After a quick review of the 16 finalists’ scoring charts, here are some highlights I picked up:

Why Delaware and Tennessee won—In addition to the reasons detailed here, it’s clear in looking at the judges’ scores that the full panel of five peer reviewers agreed these were strong applications, in all categories. There were no wild swings in which one peer reviewer awarded a state all points in one category, while another peer reviewer drastically disagreed and awarded low points. In Florida’s scoring, by contrast, one peer reviewer thought the state’s plan for turning around lowest-performing schools was worthy of a perfect score, or 50. Another peer reviewer thought it was worth only 30 points. In Colorado, there was a 42-point difference in how the peer reviewers individually scored the teacher- and principal-effectiveness category. (To arrive at a final score, the individual judges’ scores were averaged.)

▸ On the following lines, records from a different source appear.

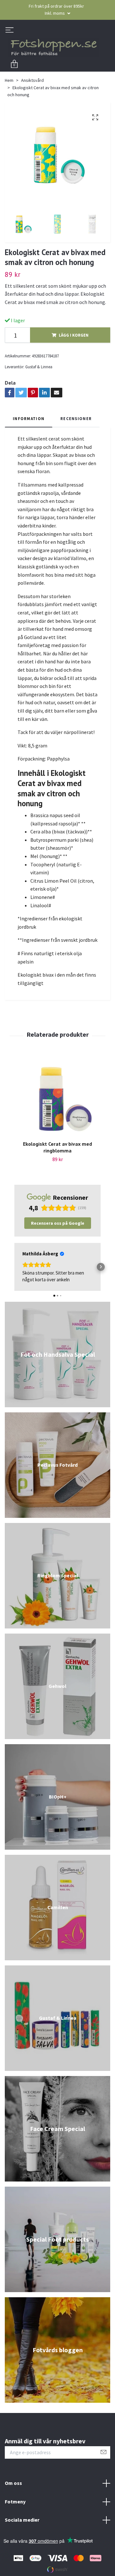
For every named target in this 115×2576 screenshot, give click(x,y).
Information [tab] (28, 420)
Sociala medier (22, 2522)
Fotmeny (15, 2503)
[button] (15, 1269)
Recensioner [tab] (76, 420)
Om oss (13, 2485)
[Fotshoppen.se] (57, 48)
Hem (9, 82)
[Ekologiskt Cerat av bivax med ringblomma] (57, 1101)
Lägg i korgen (73, 337)
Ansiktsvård (32, 82)
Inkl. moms (55, 13)
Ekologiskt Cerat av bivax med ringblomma (57, 1149)
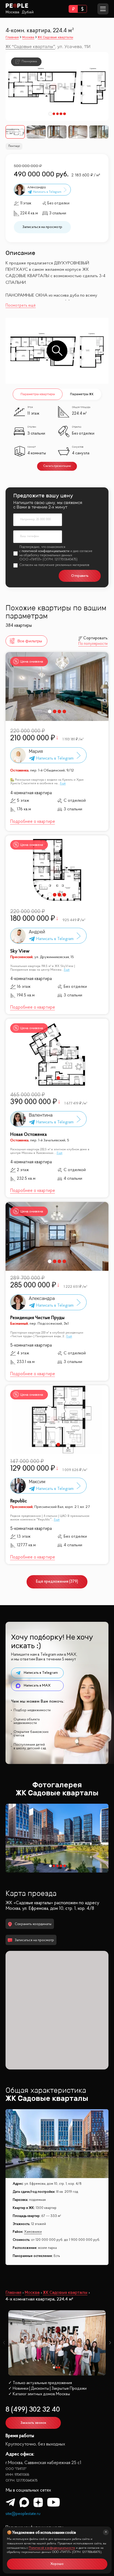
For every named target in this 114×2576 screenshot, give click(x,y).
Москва (12, 12)
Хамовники (33, 2232)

Why Louisiana got a surprisingly low rank of 11th—Although there are many reasons, one big one is that the state lost out on an easy 15 points that all other finalists got for addressing STEM as a priority. Only two of the five peer reviewers agreed the state addressed this, not a majority of reviewers, so the state got none of the 15 points in this all-or-nothing category. An additional 15 points would have vaulted Louisiana to fourth, ahead of Florida but still behind Georgia. UPDATE: I just noticed that Louisiana became dangerously close to being entirely knocked out of the competition. Only three of the five peer reviewers declared, in a simple “yes” or “no” vote, the state met the “absolute priority” of offering a comprehensive approach to education reform. If one more judge had voted “no,” then the state’s application wouldn’t have been considered at all.

Where the District of Columbia is not in need of improvement—In turning around the lowest-performing schools. Each of the five peer reviewers awarded D.C. a perfect score of 50 points, which, by my review of the scores, is the only place in any finalist’s application where peer reviewers reached unanimous agreement on perfection. D.C.'s final score placed it 16th.